As far as I understand, the Procgen benchmark was made to address generalization gap. If mean normalized reward is used as the metrics on a small number of timesteps, is it not more likely to favor sample efficiency than generalization gap? If current algorithms cannot achieve the maximum train time reward in 8M timesteps, how do we disentangle sample efficiency and generalization gap?
I understand there must have been practical considerations taken for selecting the 8M timestep threshold. Would like to know the community’s and organizer’s thoughts on this.
Following is from the point of view of the competition. I agree it might be difficult to disentangle benefits of the method in sample efficiency and generalization with this limit.
From practical point of view, it levels the playing ground (somewhat) when the amount of training data is restricted. In Unity Obstacle Tower challenge, for example, one team trained for billions of timesteps, which was simply out of the reach of competitors without access to +50-core, multi-gpu setup. They can still use that hardware for faster evaluation of ideas/models/hyperparams though.
This also encourages for ideas other than “just brute-force it” with compute. It is easier to try out ideas when you know the limit of how long you should train
@dipam_chakraborty You are correct that the current competition metrics do somewhat favor sample efficiency over generalization. The decision to restrict training to 8M timesteps when measuring generalization is largely a practical one. If compute were not restricted, we would prefer to train agents for as much time as is required for performance to converge (when measuring generalization). Since we must restrict compute, this does indeed lead to an unfortunate coupling of sample efficiency and generalization.

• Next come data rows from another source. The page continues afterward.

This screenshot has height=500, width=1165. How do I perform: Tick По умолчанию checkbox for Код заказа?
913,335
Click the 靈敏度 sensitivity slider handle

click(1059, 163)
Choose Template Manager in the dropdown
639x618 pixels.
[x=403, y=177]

You mention that “Procgen benchmark was made to address the generalization gap.” This is true, but only partially. Yes, Procgen benchmark allows us to explicitly measure the generalization gap. But the extensive use of procedural generation also makes the environments very well-suited to evaluate sample efficiency. Improving sample efficiency is a more interesting problem when the agent is constantly facing new experiences, rather than continually encountering the same ones. So, in addition to what you mentioned, we also created Procgen benchmark with this in mind – in these environments, the need to generalize is baked into the sample efficiency problem.
Since even the sample efficiency metric provides an implicit evaluation of generalization, we find it reasonable, albeit not ideal, for the competition to slightly favor this metric.
Thank you @Miffyli and @kcobbe for the insightful and helpful explanations. Looking forward to the competition.